Myth #3: All policies are the same, you are just charged more.You have to read your policy. It is a contract between you and an insurance company. It tells you what is payable and what isn't. All policies have different features. Make sure that you have received what you were told you were getting. Make sure that all names are correctly spelled and all numbers are right. Your written policy is what matters, not your phone conversations or your agent's promises.

Myth #4: You should always name your estate beneficiary.If you do, the proceeds will go through probate. This means that your policy proceeds could be tied up for several months to over a year. Your heirs will not have access to the money during this time.The proceeds will also increase the value of your estate, which means your family might have to pay estate taxes. If you have an estate over $1.5, you will pay taxes depending on your state. Estate taxes are often as high as 48%, so do everything you can to avoid them.

Myth #5: If you are in poor health, you are uninsurable.This simply isn't true. There are a lot of companies out there that specialize in coverage to those who have or have recovered from a serious illness. The coverage is often expensive, but you can get it.Being turned down once doesn't mean it will happen again. Shop around, one company might charge you an added surcharge, while another will charge you a standard to preferred rate. It really depends on the company, not just your health status.

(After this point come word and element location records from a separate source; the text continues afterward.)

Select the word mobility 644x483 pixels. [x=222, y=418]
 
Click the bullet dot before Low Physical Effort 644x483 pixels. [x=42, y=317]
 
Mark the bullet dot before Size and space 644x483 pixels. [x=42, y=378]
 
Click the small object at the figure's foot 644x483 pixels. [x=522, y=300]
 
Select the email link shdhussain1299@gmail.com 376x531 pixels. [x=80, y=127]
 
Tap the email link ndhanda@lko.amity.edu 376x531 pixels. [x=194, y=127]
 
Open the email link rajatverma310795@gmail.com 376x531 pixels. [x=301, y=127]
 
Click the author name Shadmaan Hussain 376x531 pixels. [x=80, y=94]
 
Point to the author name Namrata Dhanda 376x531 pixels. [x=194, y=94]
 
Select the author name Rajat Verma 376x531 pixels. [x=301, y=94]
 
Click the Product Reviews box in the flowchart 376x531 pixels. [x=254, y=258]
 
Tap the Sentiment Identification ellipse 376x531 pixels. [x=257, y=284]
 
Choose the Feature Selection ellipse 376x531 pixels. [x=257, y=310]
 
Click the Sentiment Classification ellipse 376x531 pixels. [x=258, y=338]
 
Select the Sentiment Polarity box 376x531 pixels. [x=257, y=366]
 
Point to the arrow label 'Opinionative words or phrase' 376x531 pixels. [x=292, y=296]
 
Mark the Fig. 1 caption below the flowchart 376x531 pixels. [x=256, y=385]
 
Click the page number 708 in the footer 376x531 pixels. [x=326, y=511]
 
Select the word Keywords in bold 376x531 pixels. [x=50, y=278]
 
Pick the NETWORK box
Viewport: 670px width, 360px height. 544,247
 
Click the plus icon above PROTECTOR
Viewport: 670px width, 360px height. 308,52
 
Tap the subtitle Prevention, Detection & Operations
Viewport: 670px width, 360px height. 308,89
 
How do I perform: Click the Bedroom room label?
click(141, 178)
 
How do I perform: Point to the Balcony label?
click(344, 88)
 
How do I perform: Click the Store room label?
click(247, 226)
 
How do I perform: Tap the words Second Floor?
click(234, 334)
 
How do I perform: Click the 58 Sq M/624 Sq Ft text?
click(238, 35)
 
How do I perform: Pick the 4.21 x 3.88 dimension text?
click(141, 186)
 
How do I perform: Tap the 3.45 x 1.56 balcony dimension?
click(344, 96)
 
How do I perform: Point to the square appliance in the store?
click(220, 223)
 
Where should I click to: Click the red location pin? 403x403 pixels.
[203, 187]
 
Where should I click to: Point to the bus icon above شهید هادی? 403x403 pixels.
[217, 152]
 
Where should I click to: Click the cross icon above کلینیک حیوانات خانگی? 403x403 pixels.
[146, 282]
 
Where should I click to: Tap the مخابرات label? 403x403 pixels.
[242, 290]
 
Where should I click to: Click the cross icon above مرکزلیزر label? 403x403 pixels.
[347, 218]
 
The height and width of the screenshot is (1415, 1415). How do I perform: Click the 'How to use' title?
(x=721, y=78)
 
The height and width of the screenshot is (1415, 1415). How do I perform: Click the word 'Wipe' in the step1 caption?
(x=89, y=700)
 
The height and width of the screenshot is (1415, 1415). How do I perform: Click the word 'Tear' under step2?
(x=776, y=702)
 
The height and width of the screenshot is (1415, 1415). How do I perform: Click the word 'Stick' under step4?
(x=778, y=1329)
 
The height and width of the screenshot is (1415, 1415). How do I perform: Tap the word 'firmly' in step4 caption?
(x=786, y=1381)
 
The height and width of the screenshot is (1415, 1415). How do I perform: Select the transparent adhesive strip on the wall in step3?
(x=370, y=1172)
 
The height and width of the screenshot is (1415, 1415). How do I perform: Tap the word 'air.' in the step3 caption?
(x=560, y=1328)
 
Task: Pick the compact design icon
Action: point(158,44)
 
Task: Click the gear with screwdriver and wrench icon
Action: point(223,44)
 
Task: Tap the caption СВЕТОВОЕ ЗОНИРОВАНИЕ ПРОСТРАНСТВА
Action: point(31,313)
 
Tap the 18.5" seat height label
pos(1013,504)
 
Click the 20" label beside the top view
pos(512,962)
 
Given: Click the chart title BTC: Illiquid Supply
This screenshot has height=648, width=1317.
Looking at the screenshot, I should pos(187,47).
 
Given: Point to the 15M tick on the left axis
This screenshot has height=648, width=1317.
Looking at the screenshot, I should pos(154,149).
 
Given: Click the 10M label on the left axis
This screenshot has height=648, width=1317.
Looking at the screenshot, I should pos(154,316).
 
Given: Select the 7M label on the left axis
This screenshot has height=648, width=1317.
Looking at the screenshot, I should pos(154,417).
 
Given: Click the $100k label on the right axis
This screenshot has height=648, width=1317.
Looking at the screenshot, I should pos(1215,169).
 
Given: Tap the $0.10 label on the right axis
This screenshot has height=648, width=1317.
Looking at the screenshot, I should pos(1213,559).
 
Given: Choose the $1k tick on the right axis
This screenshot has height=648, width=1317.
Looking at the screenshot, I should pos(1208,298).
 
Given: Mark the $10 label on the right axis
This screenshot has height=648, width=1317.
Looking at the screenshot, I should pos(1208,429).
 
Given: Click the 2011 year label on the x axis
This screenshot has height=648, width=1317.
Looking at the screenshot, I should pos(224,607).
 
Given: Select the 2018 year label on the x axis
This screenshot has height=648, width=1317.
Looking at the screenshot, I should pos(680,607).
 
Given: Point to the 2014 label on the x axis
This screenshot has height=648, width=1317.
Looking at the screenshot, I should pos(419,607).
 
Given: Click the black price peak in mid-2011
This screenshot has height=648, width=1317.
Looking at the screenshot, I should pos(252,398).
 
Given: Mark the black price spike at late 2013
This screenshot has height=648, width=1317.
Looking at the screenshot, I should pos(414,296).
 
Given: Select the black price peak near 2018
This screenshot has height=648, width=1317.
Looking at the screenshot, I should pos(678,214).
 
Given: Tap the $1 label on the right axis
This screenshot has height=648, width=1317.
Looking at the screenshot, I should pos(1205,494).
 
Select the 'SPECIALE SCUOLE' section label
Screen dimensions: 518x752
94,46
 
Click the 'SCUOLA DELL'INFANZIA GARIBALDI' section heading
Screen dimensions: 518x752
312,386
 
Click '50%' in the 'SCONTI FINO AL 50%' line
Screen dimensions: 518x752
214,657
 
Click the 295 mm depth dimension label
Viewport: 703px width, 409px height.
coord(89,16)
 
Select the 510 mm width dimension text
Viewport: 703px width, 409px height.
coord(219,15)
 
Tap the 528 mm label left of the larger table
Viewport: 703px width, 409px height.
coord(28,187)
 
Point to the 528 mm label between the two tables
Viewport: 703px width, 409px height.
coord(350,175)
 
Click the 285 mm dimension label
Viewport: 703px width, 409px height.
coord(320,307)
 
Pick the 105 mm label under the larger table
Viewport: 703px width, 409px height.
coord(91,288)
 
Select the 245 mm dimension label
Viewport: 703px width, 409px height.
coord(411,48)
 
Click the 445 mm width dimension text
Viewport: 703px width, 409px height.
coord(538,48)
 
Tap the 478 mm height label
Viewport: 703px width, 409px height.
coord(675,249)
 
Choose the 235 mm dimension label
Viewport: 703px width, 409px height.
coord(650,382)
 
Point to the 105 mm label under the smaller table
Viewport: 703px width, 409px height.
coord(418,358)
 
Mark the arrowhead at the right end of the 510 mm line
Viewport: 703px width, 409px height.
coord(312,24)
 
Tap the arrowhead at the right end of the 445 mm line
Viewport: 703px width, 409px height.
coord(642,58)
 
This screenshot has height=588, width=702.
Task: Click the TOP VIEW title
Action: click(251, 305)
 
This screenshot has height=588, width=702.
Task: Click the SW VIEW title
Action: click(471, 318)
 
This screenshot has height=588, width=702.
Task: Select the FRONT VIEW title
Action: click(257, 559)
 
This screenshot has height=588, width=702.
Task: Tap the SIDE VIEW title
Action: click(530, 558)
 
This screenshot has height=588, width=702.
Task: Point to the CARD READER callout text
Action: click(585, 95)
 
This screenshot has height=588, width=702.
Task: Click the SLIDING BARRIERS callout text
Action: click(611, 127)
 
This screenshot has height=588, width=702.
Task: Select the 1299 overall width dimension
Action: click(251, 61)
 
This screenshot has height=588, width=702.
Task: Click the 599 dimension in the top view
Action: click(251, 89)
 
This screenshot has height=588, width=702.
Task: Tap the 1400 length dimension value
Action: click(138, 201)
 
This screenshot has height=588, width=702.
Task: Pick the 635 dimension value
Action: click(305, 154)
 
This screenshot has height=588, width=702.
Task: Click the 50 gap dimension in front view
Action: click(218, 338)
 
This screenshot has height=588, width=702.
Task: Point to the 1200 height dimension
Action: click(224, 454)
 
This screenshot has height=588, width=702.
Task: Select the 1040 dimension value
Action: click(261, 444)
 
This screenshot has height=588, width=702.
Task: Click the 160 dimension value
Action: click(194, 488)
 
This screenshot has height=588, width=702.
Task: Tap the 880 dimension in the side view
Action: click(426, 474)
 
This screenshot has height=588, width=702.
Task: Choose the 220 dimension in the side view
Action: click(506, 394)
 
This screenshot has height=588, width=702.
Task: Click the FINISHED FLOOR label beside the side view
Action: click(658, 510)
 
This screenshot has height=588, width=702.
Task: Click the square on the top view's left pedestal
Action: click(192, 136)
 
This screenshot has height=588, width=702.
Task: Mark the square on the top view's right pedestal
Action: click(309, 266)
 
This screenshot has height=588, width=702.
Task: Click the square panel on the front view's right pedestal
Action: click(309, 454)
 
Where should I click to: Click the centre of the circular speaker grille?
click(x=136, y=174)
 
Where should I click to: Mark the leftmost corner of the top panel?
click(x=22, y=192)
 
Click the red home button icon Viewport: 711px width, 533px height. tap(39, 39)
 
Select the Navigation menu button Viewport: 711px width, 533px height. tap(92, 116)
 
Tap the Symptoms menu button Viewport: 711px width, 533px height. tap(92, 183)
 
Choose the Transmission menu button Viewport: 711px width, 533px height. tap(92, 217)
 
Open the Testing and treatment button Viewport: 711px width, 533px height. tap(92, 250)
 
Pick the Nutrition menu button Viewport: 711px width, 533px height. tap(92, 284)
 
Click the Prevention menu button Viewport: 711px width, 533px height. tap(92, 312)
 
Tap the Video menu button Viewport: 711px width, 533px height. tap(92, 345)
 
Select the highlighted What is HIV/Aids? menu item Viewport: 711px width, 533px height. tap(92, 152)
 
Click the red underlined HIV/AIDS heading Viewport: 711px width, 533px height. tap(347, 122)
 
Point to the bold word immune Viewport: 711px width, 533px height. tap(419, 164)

Having got CI cover sorted, this would be an excellent time for our young man to arrange some simple life insurance. Simple life insurance is reasonably priced and offers important cover. A term insurance policy will run for a set number of years. If the policyholder should die during this period, a lump sum would be paid to his dependants. Even if there are no dependants when the young man first takes this cover out, there may be loans and other debts and maybe some fairly "light" cover, for a limited term would be a good step to take. It can be topped up as circumstances change. Certainly his insurance will never be cheaper - when it comes to insurance, it's a case of the younger the better.

Some of these other types of programs can also be less expensive, so it might be something that you are considering, in order to be sure that you have the right coverage that would cover all the necessary cost when the time comes.

DISCLAIMER: This article is provided as information only and is not to be taken as financial advice.